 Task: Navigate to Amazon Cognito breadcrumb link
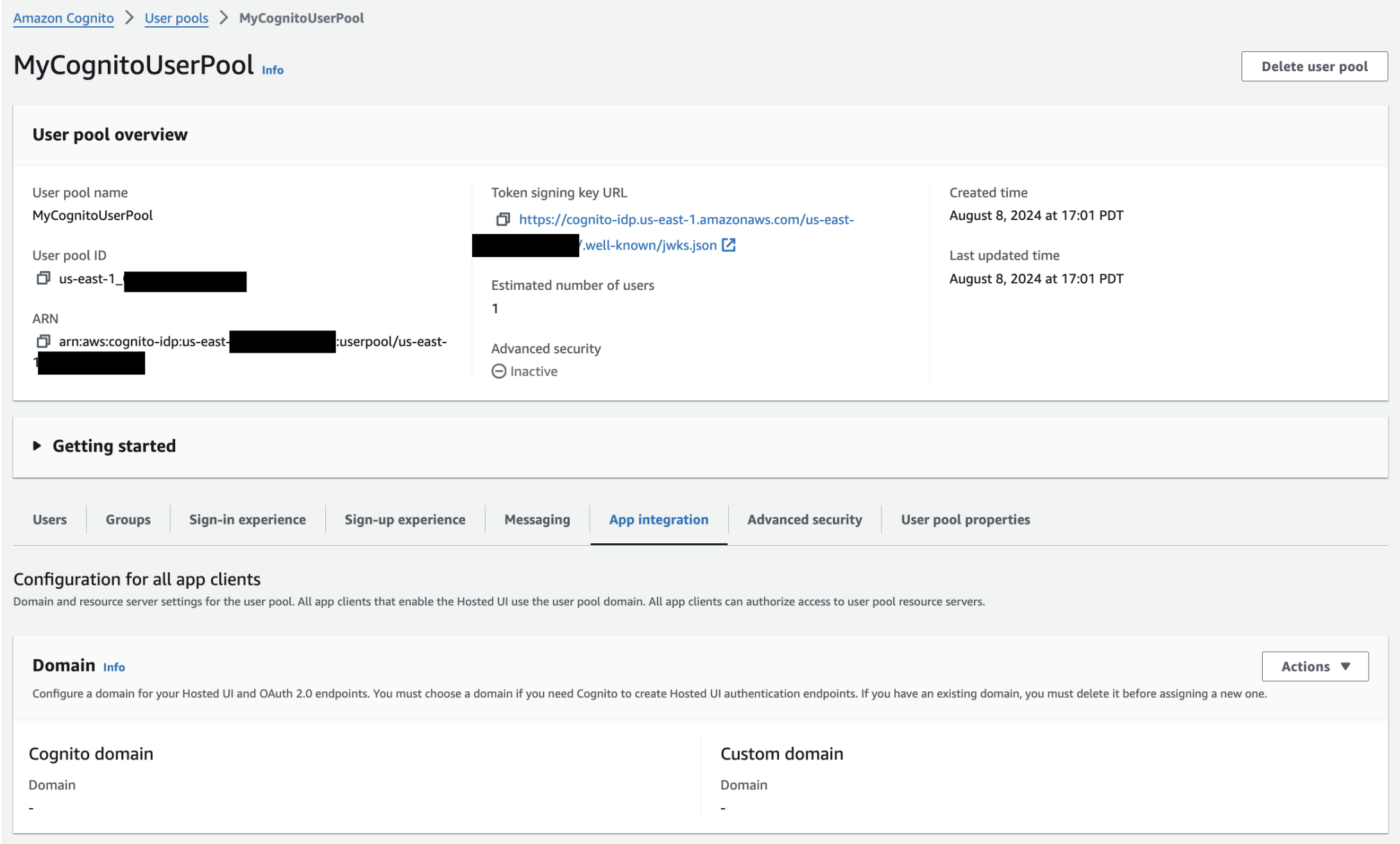[x=63, y=18]
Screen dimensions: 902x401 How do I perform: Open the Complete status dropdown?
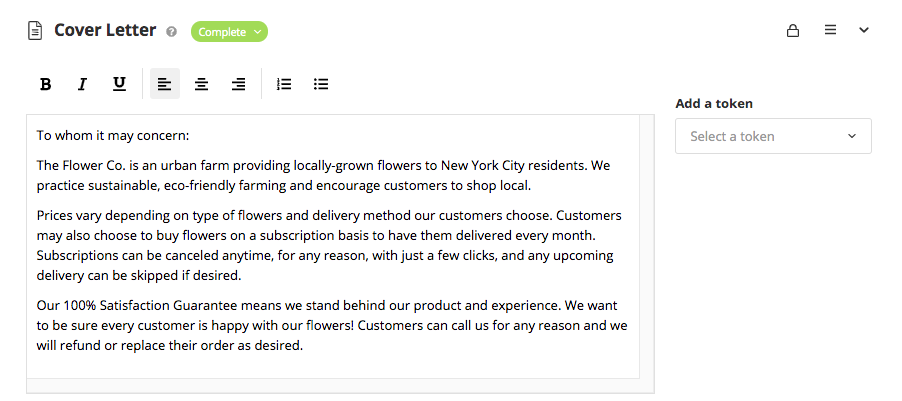[229, 32]
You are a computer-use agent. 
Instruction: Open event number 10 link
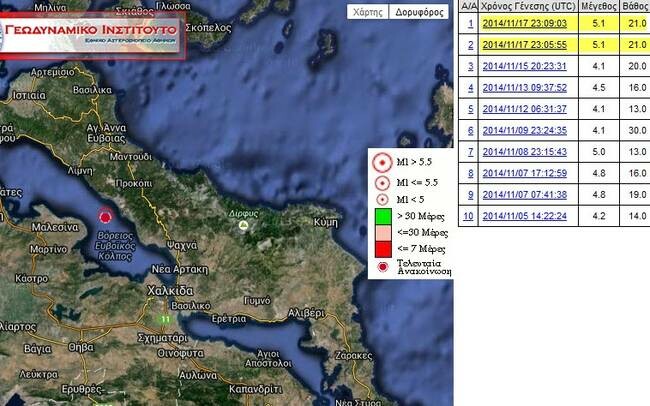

What is asked: Change every "link" in the rows above to "hyperlink", leaving everything else the same, and omit the pictures from your answer.

Right answer:
 Task: Navigate to Amazon Cognito breadcrumb hyperlink
[x=63, y=18]
Screen dimensions: 902x401 How do I perform: Open the Complete status dropdown?
[229, 32]
You are a computer-use agent. 
Instruction: Open event number 10 hyperlink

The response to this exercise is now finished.